* _TO-DO LIST_
1. Answer these questions from the passage about the Kid, one line each, using the same letters:
(a) On which ranch did he spend much of his career?
(b) According to the 1880 census, whom was he living with?
(c) What work did Ridge Greathouse do?
2. Summarize the passage about the Kid in two sentences.
3. Reproduce the part of the passage about the Kid that opens with the words containing "By 1880, when" and closes with "boy to him.".

* _SOURCE PASSAGE_
+++++

A cowboy’s cowboy, the Kid sat a horse well and had the reputation
of being the best roper in the Panhandle.
On the sprawling Matador
Ranch, where he spent much of his career as a waddy, the foreman
often worked him as an “outside man,” someone who didn’t mind saddling
up and riding off by himself to hunt up a stray.
Considering the Kid’s background, that was fitting duty. He was something
of a dogie himself.
Born in Ohio in 1873 (no one has found the day and month or place
of birth), William E. Parlow became an orphan at an early age.
By 1880, when census takers canvassed the small town of Chicaskia,
Kansas, they listed him as living there with his maternal grandparents.
Legend has two uncles in Kansas City taking him to raise, but their
generous gesture didn’t atone for the fact that they were cattle thieves.
When they got caught in the act and killed, young Billy once again
was one his own.
Ridge Greathouse, a professional poisoner of wolves and other
range predators, found the 12-year-old Partlow on the streets of Kansas
City and learned that he wanted to be a cowboy. Greathouse had done
work for D.B. Gardner, manager of the Pitchfork Ranch
west of Guthrie. Knowing Gardner was in KC on business, Greathouse
brought the boy to him.
Luckily for Partlow, Gardner loved children and took him back to Texas.
The boy wanted to ride the range immediately, but Gardner said he
was too young and wouldn’t let him stray too far from the ranch headquarters.

+++++

* _STORED DATA_
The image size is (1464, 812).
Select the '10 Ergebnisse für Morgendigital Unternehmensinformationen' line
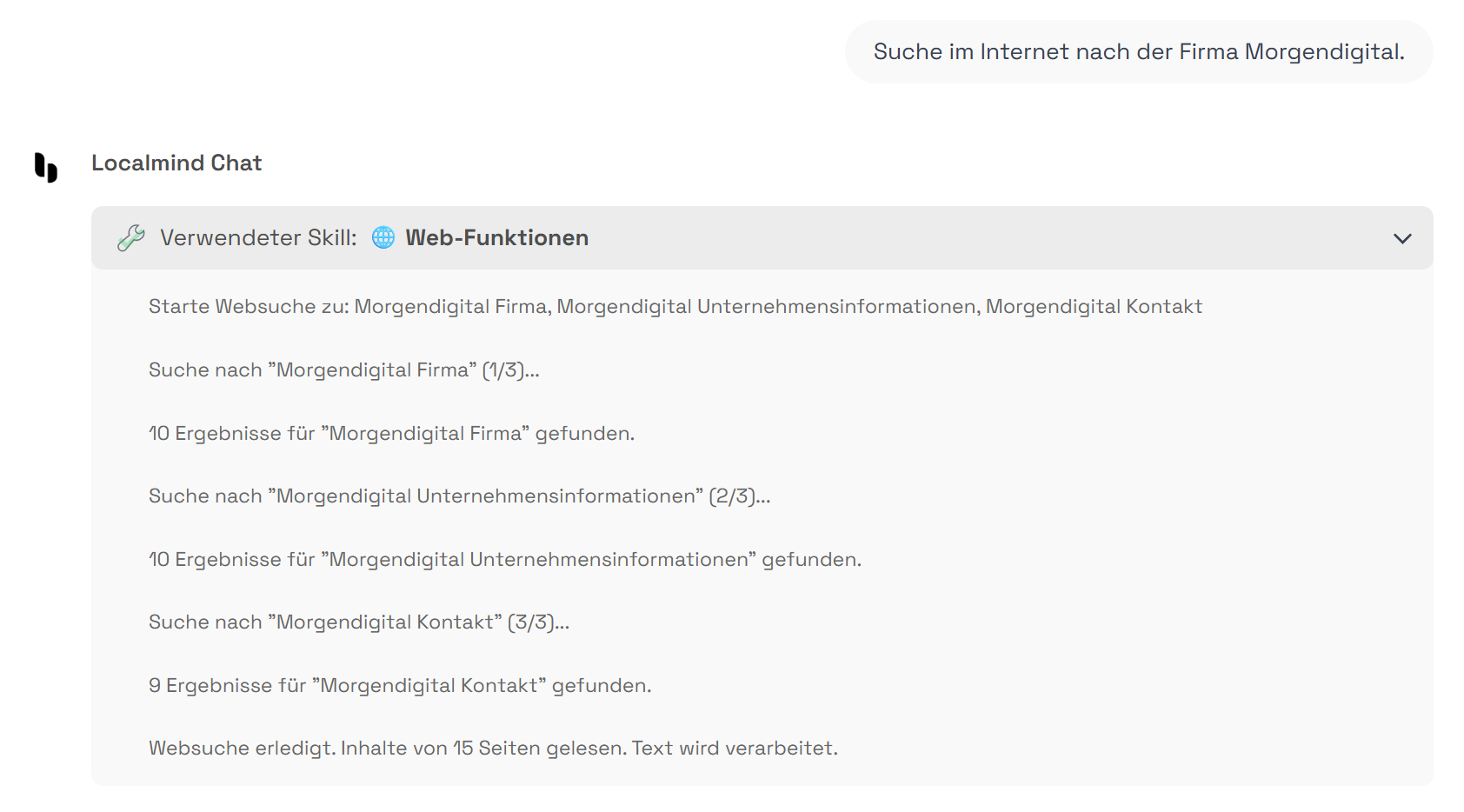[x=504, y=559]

+++++

* _EXPECTED ANSWERS_
1.
(a) The Matador Ranch.
(b) His maternal grandparents, in Chicaskia, Kansas.
(c) He was a professional poisoner of wolves and other range predators.

2. Known as the best roper in the Panhandle, the Kid often worked alone as an "outside man" on the Matador Ranch, fitting duty for someone born in Ohio in 1873 who was orphaned at an early age. At 12 he was found on the streets of Kansas City by Ridge Greathouse, who brought him to Pitchfork Ranch manager D.B. Gardner; Gardner took him back to Texas but kept him near headquarters because he was too young to ride the range.

3.
By 1880, when census takers canvassed the small town of Chicaskia,
Kansas, they listed him as living there with his maternal grandparents.
Legend has two uncles in Kansas City taking him to raise, but their
generous gesture didn’t atone for the fact that they were cattle thieves.
When they got caught in the act and killed, young Billy once again
was one his own.
Ridge Greathouse, a professional poisoner of wolves and other
range predators, found the 12-year-old Partlow on the streets of Kansas
City and learned that he wanted to be a cowboy. Greathouse had done
work for D.B. Gardner, manager of the Pitchfork Ranch
west of Guthrie. Knowing Gardner was in KC on business, Greathouse
brought the boy to him.